Line by line, reproduce the records exactly.

***** GIVEN ENTRIES

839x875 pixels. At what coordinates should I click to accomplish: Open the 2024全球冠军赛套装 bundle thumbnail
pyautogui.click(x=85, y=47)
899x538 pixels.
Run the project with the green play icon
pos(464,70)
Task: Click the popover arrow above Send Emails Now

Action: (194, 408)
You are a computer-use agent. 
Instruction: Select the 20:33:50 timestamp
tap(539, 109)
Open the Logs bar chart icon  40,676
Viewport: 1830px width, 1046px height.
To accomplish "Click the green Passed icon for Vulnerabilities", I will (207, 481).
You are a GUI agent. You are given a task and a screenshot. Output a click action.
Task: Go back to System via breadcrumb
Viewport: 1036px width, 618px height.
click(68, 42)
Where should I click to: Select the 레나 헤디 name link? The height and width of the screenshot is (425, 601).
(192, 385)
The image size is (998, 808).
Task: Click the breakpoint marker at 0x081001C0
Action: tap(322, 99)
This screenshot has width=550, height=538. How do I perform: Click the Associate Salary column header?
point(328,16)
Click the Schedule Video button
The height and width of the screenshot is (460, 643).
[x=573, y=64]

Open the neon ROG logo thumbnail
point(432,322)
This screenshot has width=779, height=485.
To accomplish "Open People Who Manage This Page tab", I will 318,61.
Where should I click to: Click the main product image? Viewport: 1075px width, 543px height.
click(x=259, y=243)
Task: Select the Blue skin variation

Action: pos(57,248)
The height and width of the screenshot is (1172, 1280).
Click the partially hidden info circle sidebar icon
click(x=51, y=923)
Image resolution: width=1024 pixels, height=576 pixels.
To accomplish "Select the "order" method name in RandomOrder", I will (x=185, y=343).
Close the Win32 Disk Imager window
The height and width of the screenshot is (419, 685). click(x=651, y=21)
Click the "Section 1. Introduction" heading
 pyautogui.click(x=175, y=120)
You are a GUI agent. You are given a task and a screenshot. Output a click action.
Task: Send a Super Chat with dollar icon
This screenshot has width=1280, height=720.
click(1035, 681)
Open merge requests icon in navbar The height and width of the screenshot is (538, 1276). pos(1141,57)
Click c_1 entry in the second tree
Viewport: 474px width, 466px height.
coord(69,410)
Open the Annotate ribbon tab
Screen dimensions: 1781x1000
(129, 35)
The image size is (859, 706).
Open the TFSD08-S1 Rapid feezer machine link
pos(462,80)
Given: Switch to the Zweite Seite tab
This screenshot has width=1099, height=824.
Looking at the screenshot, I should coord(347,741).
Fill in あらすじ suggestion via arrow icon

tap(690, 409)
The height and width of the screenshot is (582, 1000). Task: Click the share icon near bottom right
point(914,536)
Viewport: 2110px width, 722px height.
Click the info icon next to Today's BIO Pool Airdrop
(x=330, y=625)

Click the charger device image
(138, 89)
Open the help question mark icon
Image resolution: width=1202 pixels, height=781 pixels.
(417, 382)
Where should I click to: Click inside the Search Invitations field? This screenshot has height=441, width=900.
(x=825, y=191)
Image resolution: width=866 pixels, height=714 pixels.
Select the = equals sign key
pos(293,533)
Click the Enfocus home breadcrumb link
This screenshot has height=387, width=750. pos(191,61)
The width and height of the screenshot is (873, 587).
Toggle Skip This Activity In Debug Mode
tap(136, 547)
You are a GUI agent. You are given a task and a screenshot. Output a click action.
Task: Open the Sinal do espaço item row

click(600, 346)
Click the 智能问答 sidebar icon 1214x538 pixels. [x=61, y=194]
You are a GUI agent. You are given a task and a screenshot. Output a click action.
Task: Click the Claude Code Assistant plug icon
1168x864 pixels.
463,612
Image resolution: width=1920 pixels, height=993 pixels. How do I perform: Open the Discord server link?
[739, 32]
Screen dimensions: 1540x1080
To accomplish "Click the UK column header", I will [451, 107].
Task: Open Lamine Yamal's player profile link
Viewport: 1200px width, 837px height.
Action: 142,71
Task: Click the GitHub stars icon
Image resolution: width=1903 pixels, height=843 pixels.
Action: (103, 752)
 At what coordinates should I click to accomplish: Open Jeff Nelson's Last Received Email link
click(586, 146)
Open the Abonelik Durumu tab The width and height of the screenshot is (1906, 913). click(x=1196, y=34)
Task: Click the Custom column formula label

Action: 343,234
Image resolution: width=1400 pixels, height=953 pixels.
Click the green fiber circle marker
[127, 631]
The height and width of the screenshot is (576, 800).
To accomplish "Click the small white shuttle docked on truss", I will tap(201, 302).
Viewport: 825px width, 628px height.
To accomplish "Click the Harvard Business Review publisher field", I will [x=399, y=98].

**********

◆ TASK OUTPUT
839x875 pixels. At what coordinates should I click to accomplish: Open the 2024全球冠军赛套装 bundle thumbnail
pyautogui.click(x=85, y=47)
899x538 pixels.
Run the project with the green play icon
pos(464,70)
Task: Click the popover arrow above Send Emails Now

Action: (194, 408)
You are a computer-use agent. 
Instruction: Select the 20:33:50 timestamp
tap(539, 109)
Open the Logs bar chart icon  40,676
Viewport: 1830px width, 1046px height.
To accomplish "Click the green Passed icon for Vulnerabilities", I will (207, 481).
You are a GUI agent. You are given a task and a screenshot. Output a click action.
Task: Go back to System via breadcrumb
Viewport: 1036px width, 618px height.
click(68, 42)
Where should I click to: Select the 레나 헤디 name link? The height and width of the screenshot is (425, 601).
(192, 385)
The image size is (998, 808).
Task: Click the breakpoint marker at 0x081001C0
Action: tap(322, 99)
This screenshot has width=550, height=538. How do I perform: Click the Associate Salary column header?
point(328,16)
Click the Schedule Video button
The height and width of the screenshot is (460, 643).
[x=573, y=64]

Open the neon ROG logo thumbnail
point(432,322)
This screenshot has width=779, height=485.
To accomplish "Open People Who Manage This Page tab", I will 318,61.
Where should I click to: Click the main product image? Viewport: 1075px width, 543px height.
click(x=259, y=243)
Task: Select the Blue skin variation

Action: pos(57,248)
The height and width of the screenshot is (1172, 1280).
Click the partially hidden info circle sidebar icon
click(x=51, y=923)
Image resolution: width=1024 pixels, height=576 pixels.
To accomplish "Select the "order" method name in RandomOrder", I will (x=185, y=343).
Close the Win32 Disk Imager window
The height and width of the screenshot is (419, 685). click(x=651, y=21)
Click the "Section 1. Introduction" heading
 pyautogui.click(x=175, y=120)
You are a GUI agent. You are given a task and a screenshot. Output a click action.
Task: Send a Super Chat with dollar icon
This screenshot has width=1280, height=720.
click(1035, 681)
Open merge requests icon in navbar The height and width of the screenshot is (538, 1276). pos(1141,57)
Click c_1 entry in the second tree
Viewport: 474px width, 466px height.
coord(69,410)
Open the Annotate ribbon tab
Screen dimensions: 1781x1000
(129, 35)
The image size is (859, 706).
Open the TFSD08-S1 Rapid feezer machine link
pos(462,80)
Given: Switch to the Zweite Seite tab
This screenshot has width=1099, height=824.
Looking at the screenshot, I should coord(347,741).
Fill in あらすじ suggestion via arrow icon

tap(690, 409)
The height and width of the screenshot is (582, 1000). Task: Click the share icon near bottom right
point(914,536)
Viewport: 2110px width, 722px height.
Click the info icon next to Today's BIO Pool Airdrop
(x=330, y=625)

Click the charger device image
(138, 89)
Open the help question mark icon
Image resolution: width=1202 pixels, height=781 pixels.
(417, 382)
Where should I click to: Click inside the Search Invitations field? This screenshot has height=441, width=900.
(x=825, y=191)
Image resolution: width=866 pixels, height=714 pixels.
Select the = equals sign key
pos(293,533)
Click the Enfocus home breadcrumb link
This screenshot has height=387, width=750. pos(191,61)
The width and height of the screenshot is (873, 587).
Toggle Skip This Activity In Debug Mode
tap(136, 547)
You are a GUI agent. You are given a task and a screenshot. Output a click action.
Task: Open the Sinal do espaço item row

click(600, 346)
Click the 智能问答 sidebar icon 1214x538 pixels. [x=61, y=194]
You are a GUI agent. You are given a task and a screenshot. Output a click action.
Task: Click the Claude Code Assistant plug icon
1168x864 pixels.
463,612
Image resolution: width=1920 pixels, height=993 pixels. How do I perform: Open the Discord server link?
[739, 32]
Screen dimensions: 1540x1080
To accomplish "Click the UK column header", I will [451, 107].
Task: Open Lamine Yamal's player profile link
Viewport: 1200px width, 837px height.
Action: 142,71
Task: Click the GitHub stars icon
Image resolution: width=1903 pixels, height=843 pixels.
Action: (103, 752)
 At what coordinates should I click to accomplish: Open Jeff Nelson's Last Received Email link
click(586, 146)
Open the Abonelik Durumu tab The width and height of the screenshot is (1906, 913). click(x=1196, y=34)
Task: Click the Custom column formula label

Action: 343,234
Image resolution: width=1400 pixels, height=953 pixels.
Click the green fiber circle marker
[127, 631]
The height and width of the screenshot is (576, 800).
To accomplish "Click the small white shuttle docked on truss", I will tap(201, 302).
Viewport: 825px width, 628px height.
To accomplish "Click the Harvard Business Review publisher field", I will [x=399, y=98].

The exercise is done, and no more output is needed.